Pediatric toxic epidermal necrolysis: an institutional review of patients admitted to an intensive care unit.

Stevens Johnson Syndrome (SJS) and toxic epidermal necrolysis (TEN) are rare debilitating mucocutaneuous diseases most commonly associated with severe drug reactions. A review of SJS/TEN cases was undertaken to describe the etiology, patient characteristics, treatment, and outcome in children affected at a large tertiary pediatric hospital. A retrospective chart review examined SJS/TEN cases admitted to a pediatric intensive care unit (PICU) between 2001 and 2011. Data concerning total body surface area (TBSA) involvement, causative agents, length of stay, and treatment were reviewed. PICU mortality predictors including Severity-of-Illness Score for Toxic Epidermal Necrolysis (SCORTEN), Pediatric Index of Mortality 2 scores, and Pediatric Logistic Organ Dysfunction scores were also reviewed. Nutritional feeding information was collected and compared with calculated and measured (calorimetry) requirements. There were 10 SJS/TEN pediatric patients (mean age = 6.6 years) with significant skin involvement (mean TBSA = 42.2%) requiring PICU admission. Prescription drugs were the most common causative factor (n = 7). Intravenous immunoglobulin and corticosteroids were used for treatment in eight and two of the cases, respectively.

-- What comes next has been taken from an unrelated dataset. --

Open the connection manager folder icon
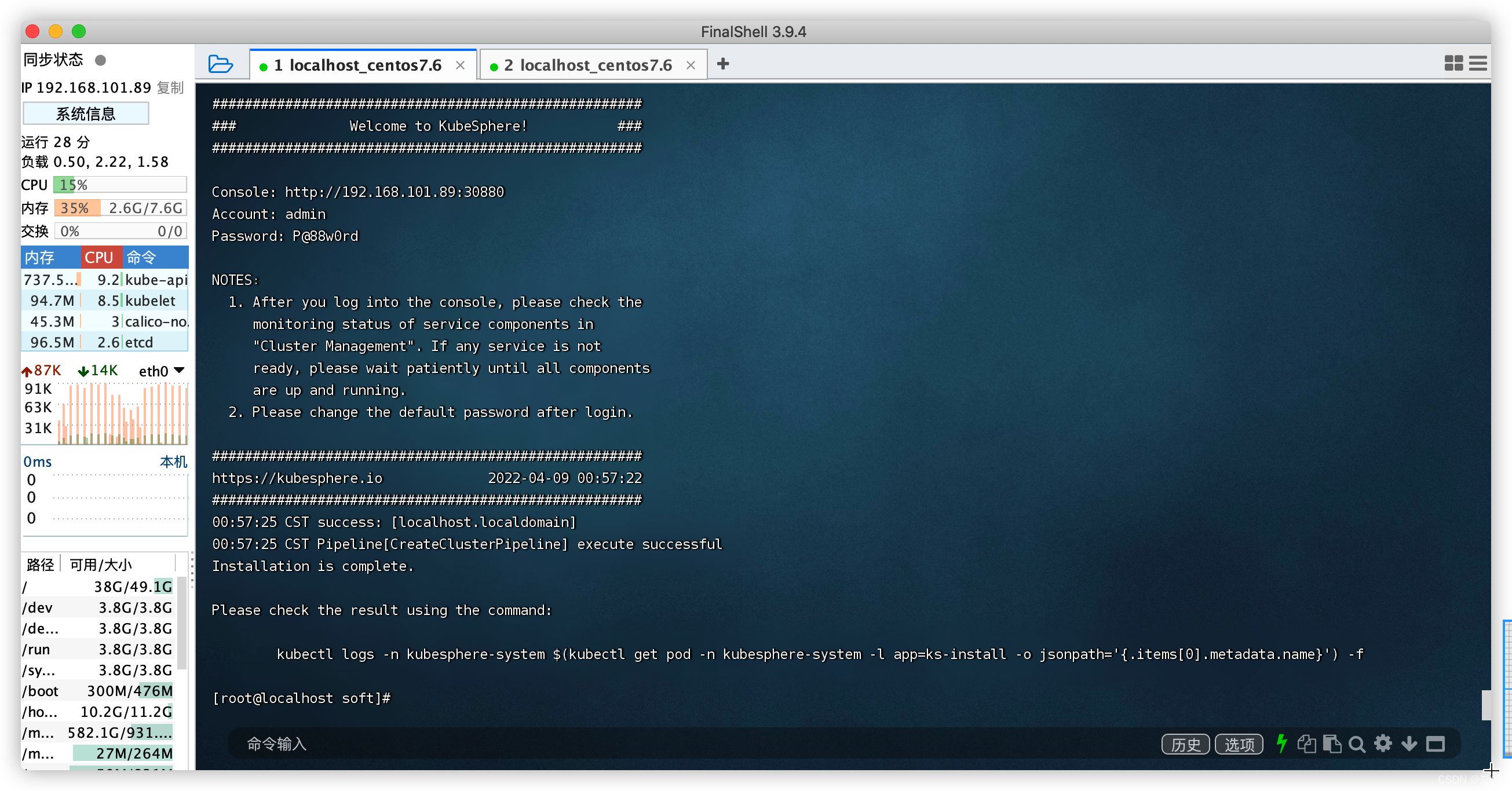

The mean length of stay in the PICU was 10.2 days. There were no mortalities, and all mortality scores predicted high likelihood of survival. Actual feeds (n = 9) were uniformly lower than the calculated feeding requirements (mean = 1059 kcal/day vs mean = 2027 kcal/day). This data will help to provide insight into the management of SJS/TEN in an intensive care setting, and will help form the best treatment approach for future cases in a pediatric population.